Your objective
Print all records exactly, leaving nothing out.

Stored data entries:
—————
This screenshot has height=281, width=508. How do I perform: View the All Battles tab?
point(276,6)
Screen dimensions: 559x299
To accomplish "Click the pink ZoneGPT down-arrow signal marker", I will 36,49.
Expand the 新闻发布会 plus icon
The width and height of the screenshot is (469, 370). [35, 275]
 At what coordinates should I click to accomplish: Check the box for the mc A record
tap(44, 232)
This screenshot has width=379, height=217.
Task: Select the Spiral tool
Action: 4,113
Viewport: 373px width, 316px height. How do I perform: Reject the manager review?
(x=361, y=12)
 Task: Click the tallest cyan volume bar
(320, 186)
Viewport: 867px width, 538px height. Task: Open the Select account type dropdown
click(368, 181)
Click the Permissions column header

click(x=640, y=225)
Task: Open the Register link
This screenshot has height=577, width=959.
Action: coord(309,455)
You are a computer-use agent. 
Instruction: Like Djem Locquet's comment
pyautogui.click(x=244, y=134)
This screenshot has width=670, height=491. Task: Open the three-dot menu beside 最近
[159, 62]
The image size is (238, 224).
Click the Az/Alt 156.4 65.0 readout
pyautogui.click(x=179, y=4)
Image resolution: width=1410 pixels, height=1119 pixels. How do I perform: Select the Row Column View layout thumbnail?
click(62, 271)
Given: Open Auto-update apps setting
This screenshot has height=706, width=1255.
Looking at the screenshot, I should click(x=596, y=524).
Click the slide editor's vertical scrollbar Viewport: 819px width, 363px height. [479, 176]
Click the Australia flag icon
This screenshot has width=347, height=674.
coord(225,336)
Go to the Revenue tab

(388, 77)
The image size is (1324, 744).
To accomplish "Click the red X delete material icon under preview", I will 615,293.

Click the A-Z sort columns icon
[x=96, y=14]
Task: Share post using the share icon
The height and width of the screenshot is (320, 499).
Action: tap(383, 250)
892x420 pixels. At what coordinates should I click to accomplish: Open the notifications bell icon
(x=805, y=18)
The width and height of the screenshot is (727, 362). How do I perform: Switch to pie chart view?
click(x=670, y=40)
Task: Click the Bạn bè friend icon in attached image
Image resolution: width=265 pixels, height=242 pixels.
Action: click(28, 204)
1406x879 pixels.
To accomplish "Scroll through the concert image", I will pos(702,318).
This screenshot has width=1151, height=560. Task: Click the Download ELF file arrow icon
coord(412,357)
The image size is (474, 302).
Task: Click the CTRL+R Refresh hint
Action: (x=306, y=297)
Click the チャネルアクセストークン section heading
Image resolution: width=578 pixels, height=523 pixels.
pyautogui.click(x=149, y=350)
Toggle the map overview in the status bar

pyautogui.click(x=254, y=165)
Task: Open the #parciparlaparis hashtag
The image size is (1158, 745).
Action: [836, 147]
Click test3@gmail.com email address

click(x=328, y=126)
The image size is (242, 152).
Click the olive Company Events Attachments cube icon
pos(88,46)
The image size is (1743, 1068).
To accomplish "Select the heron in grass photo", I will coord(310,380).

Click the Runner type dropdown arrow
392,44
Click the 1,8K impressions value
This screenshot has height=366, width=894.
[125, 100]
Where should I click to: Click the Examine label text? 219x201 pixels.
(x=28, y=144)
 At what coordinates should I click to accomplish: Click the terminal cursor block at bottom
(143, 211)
—————
Solution for this exercise
This screenshot has height=281, width=508. How do I perform: View the All Battles tab?
point(276,6)
Screen dimensions: 559x299
To accomplish "Click the pink ZoneGPT down-arrow signal marker", I will 36,49.
Expand the 新闻发布会 plus icon
The width and height of the screenshot is (469, 370). [35, 275]
 At what coordinates should I click to accomplish: Check the box for the mc A record
tap(44, 232)
This screenshot has width=379, height=217.
Task: Select the Spiral tool
Action: 4,113
Viewport: 373px width, 316px height. How do I perform: Reject the manager review?
(x=361, y=12)
 Task: Click the tallest cyan volume bar
(320, 186)
Viewport: 867px width, 538px height. Task: Open the Select account type dropdown
click(368, 181)
Click the Permissions column header

click(x=640, y=225)
Task: Open the Register link
This screenshot has height=577, width=959.
Action: coord(309,455)
You are a computer-use agent. 
Instruction: Like Djem Locquet's comment
pyautogui.click(x=244, y=134)
This screenshot has width=670, height=491. Task: Open the three-dot menu beside 最近
[159, 62]
The image size is (238, 224).
Click the Az/Alt 156.4 65.0 readout
pyautogui.click(x=179, y=4)
Image resolution: width=1410 pixels, height=1119 pixels. How do I perform: Select the Row Column View layout thumbnail?
click(62, 271)
Given: Open Auto-update apps setting
This screenshot has height=706, width=1255.
Looking at the screenshot, I should click(x=596, y=524).
Click the slide editor's vertical scrollbar Viewport: 819px width, 363px height. [479, 176]
Click the Australia flag icon
This screenshot has width=347, height=674.
coord(225,336)
Go to the Revenue tab

(388, 77)
The image size is (1324, 744).
To accomplish "Click the red X delete material icon under preview", I will 615,293.

Click the A-Z sort columns icon
[x=96, y=14]
Task: Share post using the share icon
The height and width of the screenshot is (320, 499).
Action: tap(383, 250)
892x420 pixels. At what coordinates should I click to accomplish: Open the notifications bell icon
(x=805, y=18)
The width and height of the screenshot is (727, 362). How do I perform: Switch to pie chart view?
click(x=670, y=40)
Task: Click the Bạn bè friend icon in attached image
Image resolution: width=265 pixels, height=242 pixels.
Action: click(28, 204)
1406x879 pixels.
To accomplish "Scroll through the concert image", I will pos(702,318).
This screenshot has width=1151, height=560. Task: Click the Download ELF file arrow icon
coord(412,357)
The image size is (474, 302).
Task: Click the CTRL+R Refresh hint
Action: (x=306, y=297)
Click the チャネルアクセストークン section heading
Image resolution: width=578 pixels, height=523 pixels.
pyautogui.click(x=149, y=350)
Toggle the map overview in the status bar

pyautogui.click(x=254, y=165)
Task: Open the #parciparlaparis hashtag
The image size is (1158, 745).
Action: [836, 147]
Click test3@gmail.com email address

click(x=328, y=126)
The image size is (242, 152).
Click the olive Company Events Attachments cube icon
pos(88,46)
The image size is (1743, 1068).
To accomplish "Select the heron in grass photo", I will coord(310,380).

Click the Runner type dropdown arrow
392,44
Click the 1,8K impressions value
This screenshot has height=366, width=894.
[125, 100]
Where should I click to: Click the Examine label text? 219x201 pixels.
(x=28, y=144)
 At what coordinates should I click to accomplish: Click the terminal cursor block at bottom
(143, 211)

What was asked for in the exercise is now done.